■ Exercise goal
Without changing anything, transcribe all of the entries.

(Records contained in a dataset)
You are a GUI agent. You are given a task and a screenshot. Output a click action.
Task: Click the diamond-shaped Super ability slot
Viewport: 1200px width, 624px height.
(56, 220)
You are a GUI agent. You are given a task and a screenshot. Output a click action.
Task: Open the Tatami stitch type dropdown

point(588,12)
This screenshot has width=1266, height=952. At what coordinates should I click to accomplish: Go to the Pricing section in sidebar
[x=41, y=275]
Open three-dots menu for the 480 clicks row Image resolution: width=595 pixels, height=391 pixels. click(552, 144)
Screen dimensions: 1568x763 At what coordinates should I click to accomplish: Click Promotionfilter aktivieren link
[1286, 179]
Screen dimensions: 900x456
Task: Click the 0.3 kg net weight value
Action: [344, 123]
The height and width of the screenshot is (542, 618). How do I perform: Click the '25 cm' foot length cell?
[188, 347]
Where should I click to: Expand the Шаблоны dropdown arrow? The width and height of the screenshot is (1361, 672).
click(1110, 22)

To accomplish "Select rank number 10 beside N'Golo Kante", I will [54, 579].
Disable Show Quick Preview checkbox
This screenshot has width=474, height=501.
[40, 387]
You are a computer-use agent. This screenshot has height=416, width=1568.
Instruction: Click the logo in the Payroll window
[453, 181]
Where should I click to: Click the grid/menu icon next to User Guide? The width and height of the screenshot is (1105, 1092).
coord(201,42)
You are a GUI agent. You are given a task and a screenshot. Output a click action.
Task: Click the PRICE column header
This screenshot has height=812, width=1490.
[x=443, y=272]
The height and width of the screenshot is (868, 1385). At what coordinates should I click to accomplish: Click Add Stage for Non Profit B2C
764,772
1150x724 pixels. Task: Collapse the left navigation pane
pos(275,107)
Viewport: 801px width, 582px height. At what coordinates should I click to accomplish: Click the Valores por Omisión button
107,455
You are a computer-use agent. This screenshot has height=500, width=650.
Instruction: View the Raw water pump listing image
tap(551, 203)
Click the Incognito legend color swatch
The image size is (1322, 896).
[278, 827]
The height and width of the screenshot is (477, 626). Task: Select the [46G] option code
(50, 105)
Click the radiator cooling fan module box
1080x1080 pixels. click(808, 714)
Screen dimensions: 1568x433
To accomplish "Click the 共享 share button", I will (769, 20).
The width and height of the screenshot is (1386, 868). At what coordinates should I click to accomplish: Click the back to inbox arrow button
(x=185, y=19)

■ Result of this exercise
You are a GUI agent. You are given a task and a screenshot. Output a click action.
Task: Click the diamond-shaped Super ability slot
Viewport: 1200px width, 624px height.
(56, 220)
You are a GUI agent. You are given a task and a screenshot. Output a click action.
Task: Open the Tatami stitch type dropdown

point(588,12)
This screenshot has width=1266, height=952. At what coordinates should I click to accomplish: Go to the Pricing section in sidebar
[x=41, y=275]
Open three-dots menu for the 480 clicks row Image resolution: width=595 pixels, height=391 pixels. click(552, 144)
Screen dimensions: 1568x763 At what coordinates should I click to accomplish: Click Promotionfilter aktivieren link
[1286, 179]
Screen dimensions: 900x456
Task: Click the 0.3 kg net weight value
Action: [344, 123]
The height and width of the screenshot is (542, 618). How do I perform: Click the '25 cm' foot length cell?
[188, 347]
Where should I click to: Expand the Шаблоны dropdown arrow? The width and height of the screenshot is (1361, 672).
click(1110, 22)

To accomplish "Select rank number 10 beside N'Golo Kante", I will [54, 579].
Disable Show Quick Preview checkbox
This screenshot has width=474, height=501.
[40, 387]
You are a computer-use agent. This screenshot has height=416, width=1568.
Instruction: Click the logo in the Payroll window
[453, 181]
Where should I click to: Click the grid/menu icon next to User Guide? The width and height of the screenshot is (1105, 1092).
coord(201,42)
You are a GUI agent. You are given a task and a screenshot. Output a click action.
Task: Click the PRICE column header
This screenshot has height=812, width=1490.
[x=443, y=272]
The height and width of the screenshot is (868, 1385). At what coordinates should I click to accomplish: Click Add Stage for Non Profit B2C
764,772
1150x724 pixels. Task: Collapse the left navigation pane
pos(275,107)
Viewport: 801px width, 582px height. At what coordinates should I click to accomplish: Click the Valores por Omisión button
107,455
You are a computer-use agent. This screenshot has height=500, width=650.
Instruction: View the Raw water pump listing image
tap(551, 203)
Click the Incognito legend color swatch
The image size is (1322, 896).
[278, 827]
The height and width of the screenshot is (477, 626). Task: Select the [46G] option code
(50, 105)
Click the radiator cooling fan module box
1080x1080 pixels. click(808, 714)
Screen dimensions: 1568x433
To accomplish "Click the 共享 share button", I will (769, 20).
The width and height of the screenshot is (1386, 868). At what coordinates should I click to accomplish: Click the back to inbox arrow button
(x=185, y=19)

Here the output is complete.